Sharon's literal salvation comes via a group of co-workers, a little Christian clique who talk about the End Times during breaks. Sharon overhears something about 'seeing the Pearl', a vision vouchsafed to the chosen. She is shocked to see a Pearl tattoo on a girl's back at yet another meaningless shagfest, and begins to question her disdain for religion. There is a brief spiritual struggle in which the usual questions (what about all the Hindus, Buddhists etc?) are batted aside in the usual fundie way - the unbelievers will not be saved, and that's that. Sharon joins a cult group that believe a young boy is God's messenger and prepare for the big End of Days.

What makes the film unusual is the artistry with which Sharon's story is handled. She converts and marries Randy, they have a daughter they name Mary, Randy is killed in a very typical American-style incident, and Sharon becomes convinced that the Rapture is coming soon. She sees a vision that leads her to take her small daughter into the desert, without adequate food or equipment. Not surprisingly this draws the attention of Foster, an amiable cop, played by Will Patton. All through this Rogers' expression is one of serene, sometimes perky, but always vacuous certitude. She has found Truth, and this - Tolkin seems to assert - subtracts something from normal human character. In a way finding God has killed part of her soul.

Then Sharon shoots her daughter so she will go to straight to Heaven and be re-united with Daddy. It's that brutal. Sharon can't bring herself to commit suicide because it's a mortal sin. She has become a dystheist - one who believes in God but rages against him. After burying Mary she gets pulled over for speeding, confesses, and is incarcerated by Foster. In her cell she's re-united with tattoo girl who's been born again. Sharon has a vision of Mary, flanked by angels, telling her to love God, after which Gabriel sounds the Last Trump. The prison bars fall away, tattoo girl sings 'Hark the Herald Angels Sing' in a tacky Mariah Carey-ish way,, and then Mimi and Foster set off on a motorbike through an Apocalyptic landscape featuring Four Horsemen and a brief glimpse of the Whore of Babylon.

In the finale the two find themselves on the banks of a celestial river as Sharon's daughter urges them to love god and so cross over. Foster, a lifelong atheist, makes the crossing. Sharon can't forgive God for permitting so much suffering and is stuck in purgatory for ever. End credits. And I realise that I've been watching a horror film that puts anything Lovecraft envisioned about a meaningless universe into the shade. Here the universe has meaning, all right, but it's the wrong meaning.
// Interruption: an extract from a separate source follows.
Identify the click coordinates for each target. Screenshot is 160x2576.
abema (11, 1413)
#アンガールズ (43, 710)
At this point it's worth quoting Roger Ebert, who gave the film 4/4 stars. Sharon 'defies God by asserting something we have all thought from time to time: That he has made us his playthings,that he has asked too much of his creatures. That being free to create any universe, he has made one that stands much in need of improvement.' This echoes the view of Kingsley Amis' protagonist in The Green Man, who actually gets to argue with God on this point.
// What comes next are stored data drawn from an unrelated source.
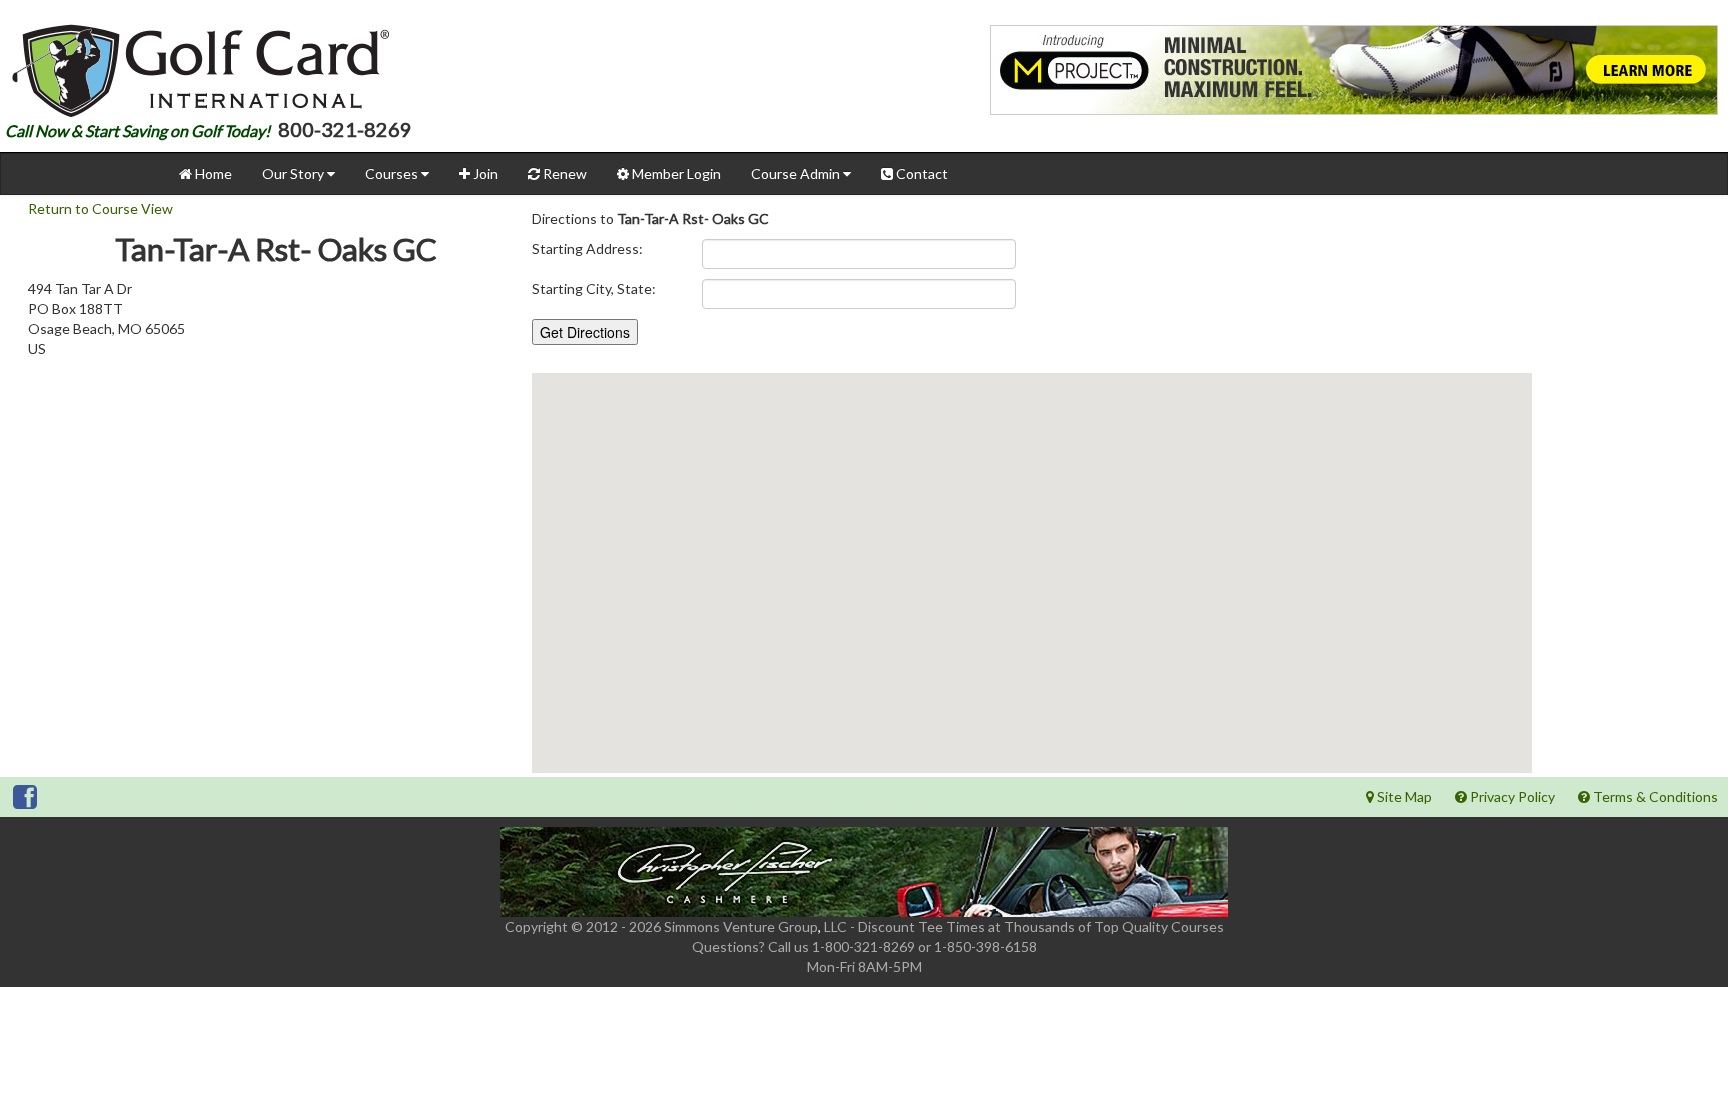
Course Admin (797, 173)
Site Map (1403, 796)
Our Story (294, 173)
I have no idea what to make of The Rapture except that it's a supernatural tale, and that God doesn't come out of it well, If Lucifer had appeared (I don't think he does) I might have given a weak cheer. A lot of Christians seem to have disliked it, but it's hardly reassuring for atheists either. Few mainstream movies are so strange, but to take religion seriously is to defy many cinematic conventions - not least the assertion that love conquers all. Tolkin does this with remarkable assurance. This is certainly not one to watch with beer and pizza.